#### Assignment:
Show every line below where "dropdown" appears.

○ ○ ○

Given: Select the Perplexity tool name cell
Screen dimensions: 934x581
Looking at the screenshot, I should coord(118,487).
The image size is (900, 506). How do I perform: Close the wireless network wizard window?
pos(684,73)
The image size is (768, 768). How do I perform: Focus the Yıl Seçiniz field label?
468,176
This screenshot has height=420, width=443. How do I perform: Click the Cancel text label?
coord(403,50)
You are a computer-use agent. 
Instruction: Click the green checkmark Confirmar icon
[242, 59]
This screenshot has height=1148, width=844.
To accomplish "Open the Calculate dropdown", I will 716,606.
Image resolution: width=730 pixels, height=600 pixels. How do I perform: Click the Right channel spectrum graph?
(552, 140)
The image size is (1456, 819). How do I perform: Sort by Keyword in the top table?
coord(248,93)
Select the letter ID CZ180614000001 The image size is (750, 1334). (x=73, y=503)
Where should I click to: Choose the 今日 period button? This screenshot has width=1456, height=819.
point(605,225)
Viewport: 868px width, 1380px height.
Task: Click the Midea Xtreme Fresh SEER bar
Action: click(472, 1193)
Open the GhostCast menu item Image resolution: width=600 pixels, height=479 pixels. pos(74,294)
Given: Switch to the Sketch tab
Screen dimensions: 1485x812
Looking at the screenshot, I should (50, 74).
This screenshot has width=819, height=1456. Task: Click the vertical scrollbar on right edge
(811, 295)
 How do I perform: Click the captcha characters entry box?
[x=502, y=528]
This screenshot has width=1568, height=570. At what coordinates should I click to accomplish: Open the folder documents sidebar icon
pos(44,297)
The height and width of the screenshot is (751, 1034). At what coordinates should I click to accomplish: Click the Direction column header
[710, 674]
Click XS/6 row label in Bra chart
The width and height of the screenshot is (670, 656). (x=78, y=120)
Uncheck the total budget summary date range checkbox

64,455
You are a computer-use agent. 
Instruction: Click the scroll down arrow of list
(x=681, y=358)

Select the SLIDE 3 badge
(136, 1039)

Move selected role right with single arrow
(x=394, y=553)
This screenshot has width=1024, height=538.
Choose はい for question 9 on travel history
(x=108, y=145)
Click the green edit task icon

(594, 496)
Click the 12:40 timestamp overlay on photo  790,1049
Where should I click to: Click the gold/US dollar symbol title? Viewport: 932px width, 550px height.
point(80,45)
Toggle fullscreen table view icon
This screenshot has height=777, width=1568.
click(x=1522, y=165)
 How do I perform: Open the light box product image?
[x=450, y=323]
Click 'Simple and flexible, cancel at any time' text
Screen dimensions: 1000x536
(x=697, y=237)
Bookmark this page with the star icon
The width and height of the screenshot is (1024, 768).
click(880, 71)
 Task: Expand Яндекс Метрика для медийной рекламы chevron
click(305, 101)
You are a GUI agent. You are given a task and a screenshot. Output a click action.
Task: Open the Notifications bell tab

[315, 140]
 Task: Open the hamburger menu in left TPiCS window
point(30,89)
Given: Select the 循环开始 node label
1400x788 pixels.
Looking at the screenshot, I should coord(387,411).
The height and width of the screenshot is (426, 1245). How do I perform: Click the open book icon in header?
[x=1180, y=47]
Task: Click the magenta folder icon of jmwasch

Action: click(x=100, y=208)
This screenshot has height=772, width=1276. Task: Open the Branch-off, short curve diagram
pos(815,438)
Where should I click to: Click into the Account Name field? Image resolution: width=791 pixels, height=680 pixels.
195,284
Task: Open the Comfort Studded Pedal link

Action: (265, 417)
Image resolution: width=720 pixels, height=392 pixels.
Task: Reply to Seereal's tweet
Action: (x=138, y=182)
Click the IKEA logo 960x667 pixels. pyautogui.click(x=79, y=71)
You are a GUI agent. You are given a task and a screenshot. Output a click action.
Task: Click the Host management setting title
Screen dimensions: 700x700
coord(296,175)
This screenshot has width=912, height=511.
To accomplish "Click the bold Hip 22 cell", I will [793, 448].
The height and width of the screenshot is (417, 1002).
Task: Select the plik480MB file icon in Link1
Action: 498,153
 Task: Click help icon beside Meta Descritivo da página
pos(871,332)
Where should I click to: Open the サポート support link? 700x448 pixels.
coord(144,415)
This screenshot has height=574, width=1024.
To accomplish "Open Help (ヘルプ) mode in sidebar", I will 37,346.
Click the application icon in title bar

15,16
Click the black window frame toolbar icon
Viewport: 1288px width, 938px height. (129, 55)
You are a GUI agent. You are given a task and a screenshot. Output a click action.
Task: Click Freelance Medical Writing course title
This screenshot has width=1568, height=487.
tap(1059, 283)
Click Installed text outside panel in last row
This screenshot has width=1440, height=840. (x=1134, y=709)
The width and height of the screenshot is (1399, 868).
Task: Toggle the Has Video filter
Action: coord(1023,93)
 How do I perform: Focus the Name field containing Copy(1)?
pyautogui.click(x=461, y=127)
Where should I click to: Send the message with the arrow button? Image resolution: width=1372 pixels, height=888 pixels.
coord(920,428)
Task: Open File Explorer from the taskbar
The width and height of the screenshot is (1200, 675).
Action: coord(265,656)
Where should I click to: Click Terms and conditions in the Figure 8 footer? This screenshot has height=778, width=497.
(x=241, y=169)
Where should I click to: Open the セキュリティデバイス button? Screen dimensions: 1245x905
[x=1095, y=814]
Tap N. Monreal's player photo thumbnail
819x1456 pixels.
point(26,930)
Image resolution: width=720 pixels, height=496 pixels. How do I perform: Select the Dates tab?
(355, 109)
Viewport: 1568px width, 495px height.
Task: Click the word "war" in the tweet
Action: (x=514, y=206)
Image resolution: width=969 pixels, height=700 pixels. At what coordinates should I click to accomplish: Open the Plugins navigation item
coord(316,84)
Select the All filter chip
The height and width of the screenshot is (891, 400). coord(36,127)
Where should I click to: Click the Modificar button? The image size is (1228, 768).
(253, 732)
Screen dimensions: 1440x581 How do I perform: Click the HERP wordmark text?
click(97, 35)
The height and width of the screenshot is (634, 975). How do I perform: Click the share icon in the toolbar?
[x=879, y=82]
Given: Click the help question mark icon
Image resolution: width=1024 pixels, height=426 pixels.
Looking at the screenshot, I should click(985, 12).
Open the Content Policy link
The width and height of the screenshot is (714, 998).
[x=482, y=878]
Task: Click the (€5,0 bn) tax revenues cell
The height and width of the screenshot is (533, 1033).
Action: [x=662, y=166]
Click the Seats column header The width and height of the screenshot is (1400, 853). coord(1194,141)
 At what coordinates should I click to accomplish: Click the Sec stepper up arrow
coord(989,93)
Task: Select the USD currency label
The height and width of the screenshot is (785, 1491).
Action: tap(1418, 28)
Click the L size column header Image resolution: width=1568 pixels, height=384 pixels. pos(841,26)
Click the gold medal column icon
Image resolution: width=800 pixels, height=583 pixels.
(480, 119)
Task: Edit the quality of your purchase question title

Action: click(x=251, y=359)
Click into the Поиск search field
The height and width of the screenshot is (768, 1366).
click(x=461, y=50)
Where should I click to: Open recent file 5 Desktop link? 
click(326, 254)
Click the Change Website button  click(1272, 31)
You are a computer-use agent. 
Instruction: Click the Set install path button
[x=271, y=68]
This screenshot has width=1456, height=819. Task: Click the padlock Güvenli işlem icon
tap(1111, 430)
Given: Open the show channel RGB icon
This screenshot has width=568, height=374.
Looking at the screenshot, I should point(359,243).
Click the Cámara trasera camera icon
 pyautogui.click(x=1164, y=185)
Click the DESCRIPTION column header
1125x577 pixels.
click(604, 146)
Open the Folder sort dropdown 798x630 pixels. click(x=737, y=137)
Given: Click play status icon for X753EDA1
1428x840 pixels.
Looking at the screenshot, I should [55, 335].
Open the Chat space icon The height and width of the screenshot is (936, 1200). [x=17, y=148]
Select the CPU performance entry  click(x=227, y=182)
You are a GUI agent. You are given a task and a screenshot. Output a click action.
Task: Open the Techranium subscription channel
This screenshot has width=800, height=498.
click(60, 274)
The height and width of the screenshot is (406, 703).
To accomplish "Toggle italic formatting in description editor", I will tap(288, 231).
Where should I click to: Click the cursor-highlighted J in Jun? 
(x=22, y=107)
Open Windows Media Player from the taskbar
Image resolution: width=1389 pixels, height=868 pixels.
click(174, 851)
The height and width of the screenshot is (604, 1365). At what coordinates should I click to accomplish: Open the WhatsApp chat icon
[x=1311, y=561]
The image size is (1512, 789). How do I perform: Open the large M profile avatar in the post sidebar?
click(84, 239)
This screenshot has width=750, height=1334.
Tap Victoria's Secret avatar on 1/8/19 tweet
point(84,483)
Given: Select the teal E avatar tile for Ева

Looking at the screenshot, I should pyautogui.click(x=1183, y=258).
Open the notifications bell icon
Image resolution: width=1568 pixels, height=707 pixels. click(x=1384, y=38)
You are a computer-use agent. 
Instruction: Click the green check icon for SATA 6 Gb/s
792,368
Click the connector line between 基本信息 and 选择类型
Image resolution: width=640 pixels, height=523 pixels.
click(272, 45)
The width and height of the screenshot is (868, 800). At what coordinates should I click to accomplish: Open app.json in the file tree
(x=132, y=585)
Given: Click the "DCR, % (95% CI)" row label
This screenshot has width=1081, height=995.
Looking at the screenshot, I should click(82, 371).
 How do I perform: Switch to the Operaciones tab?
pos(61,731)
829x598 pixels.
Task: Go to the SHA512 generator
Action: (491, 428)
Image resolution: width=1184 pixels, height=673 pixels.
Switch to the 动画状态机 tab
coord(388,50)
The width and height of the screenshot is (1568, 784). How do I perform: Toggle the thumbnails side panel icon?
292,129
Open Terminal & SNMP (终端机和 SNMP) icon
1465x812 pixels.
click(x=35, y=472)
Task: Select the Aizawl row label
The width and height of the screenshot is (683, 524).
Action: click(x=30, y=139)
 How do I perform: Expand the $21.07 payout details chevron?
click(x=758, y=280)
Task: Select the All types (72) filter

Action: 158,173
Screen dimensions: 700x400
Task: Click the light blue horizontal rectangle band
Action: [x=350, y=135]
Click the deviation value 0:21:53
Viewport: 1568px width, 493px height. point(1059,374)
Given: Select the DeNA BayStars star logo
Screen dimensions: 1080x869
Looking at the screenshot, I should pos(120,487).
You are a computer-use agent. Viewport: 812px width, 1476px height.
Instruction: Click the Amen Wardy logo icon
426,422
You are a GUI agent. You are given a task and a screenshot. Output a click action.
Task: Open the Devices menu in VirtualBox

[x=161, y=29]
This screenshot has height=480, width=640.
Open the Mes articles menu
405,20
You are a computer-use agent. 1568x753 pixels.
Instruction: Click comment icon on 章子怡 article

○ ○ ○

#### Solution to the problem:
To accomplish "Open the Calculate dropdown", I will 716,606.
Open the Folder sort dropdown 798x630 pixels. click(x=737, y=137)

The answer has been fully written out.